Investing in Convertible Securities

Investing in convertible securities

Tap into a security’s upside potential with a component of downside protection

For many investors, convertible securities remain an unknown or they get overlooked when it comes to asset allocation. However, these hybrid vehicles offer a mix of potential benefits that can appeal to both fixed-income and equity investors. The structure of convertibles can help preserve capital, reduce volatility with the bond component, and capture upside potential from an equity conversion.

They’re typically issued as bonds or preferred stock that can later be converted to a specific number of common shares. That means you may benefit from both the income and downside protection inherent in the fixed-income portion and from any potential price appreciation of the underlying common stock. In short, they offer a defensive way to participate in equities.

Potential Investor Advantages

  • A company’s convertibles are typically less volatile than its common stock, providing upside participation should the stock price rise and downside protection should the stock price fall.
  • While past performance is not a guarantee of future results, long-term studies show that convertibles have historically produced near-equity returns with lower risk, making them an effective tool for portfolio diversification.
  • Most convertibles feature what’s called yield advantage. That means they may pay a fixed income stream that is typically greater than the dividend yield a common-stock shareholder would receive.
  • Because convertibles are higher ranking than common shares within the company’s capital structure, you’ll have unsecured claims on assets and receive a higher recovery value in a bankruptcy or liquidation relative to common shareholders.
  • Convertibles can help investors participate in the growth of innovative companies while potentially reducing portfolio volatility.

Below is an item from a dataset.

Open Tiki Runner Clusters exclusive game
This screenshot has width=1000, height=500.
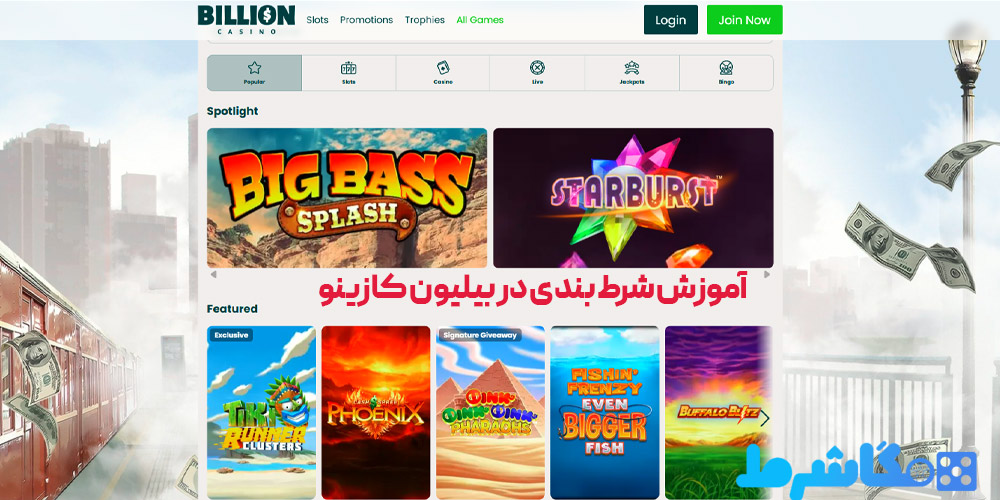coord(261,412)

To determine whether convertible securities are right for your overall financial strategy and to discuss any risks involved, please contact your financial advisor.

Addressing Risk

All investments involve risk. Convertibles are no exception. Discuss these points with your advisor before investing. Market risk is the prospect that the price of the convertible will decline if market conditions change (e.g., interest rates, credit quality, liquidity or the value of the underlying common stock). Reinvestment risk is the possibility that coupon payments will be reinvested at a lower rate. Call risk is the chance the issuer will call the convertible prior to maturity and/or at a price below your purchase price.

Liquidity risk reflects the possibility that inadequate demand might hinder selling the convertible in a timely fashion at an acceptable price. Dividend risk is the prospect that the issuer reduces or suspends the common-stock dividend so that the convertible’s yield no longer meets its objective. Most convertibles are issued with provisions that require the company to adjust the conversion ratio or pay additional interest to compensate holders should the dividend increase.

Takeover risk is the possibility that another company will acquire the issuer, which may change the conversion terms and options. This can also result in a change in the issuer’s financial makeup. Default risk stems from the likelihood of the issuer becoming insolvent and unable to repay bondholders their principal or make periodic coupon payments. Currency risk applies to convertibles denominated in a foreign currency.

Taxation risk involves a wide range of potential income-tax implications depending on structure and issue. In some cases, investors may be taxed on a larger portion of income than they actually receive. Diversification and asset allocation do not guarantee a profit or protect against loss.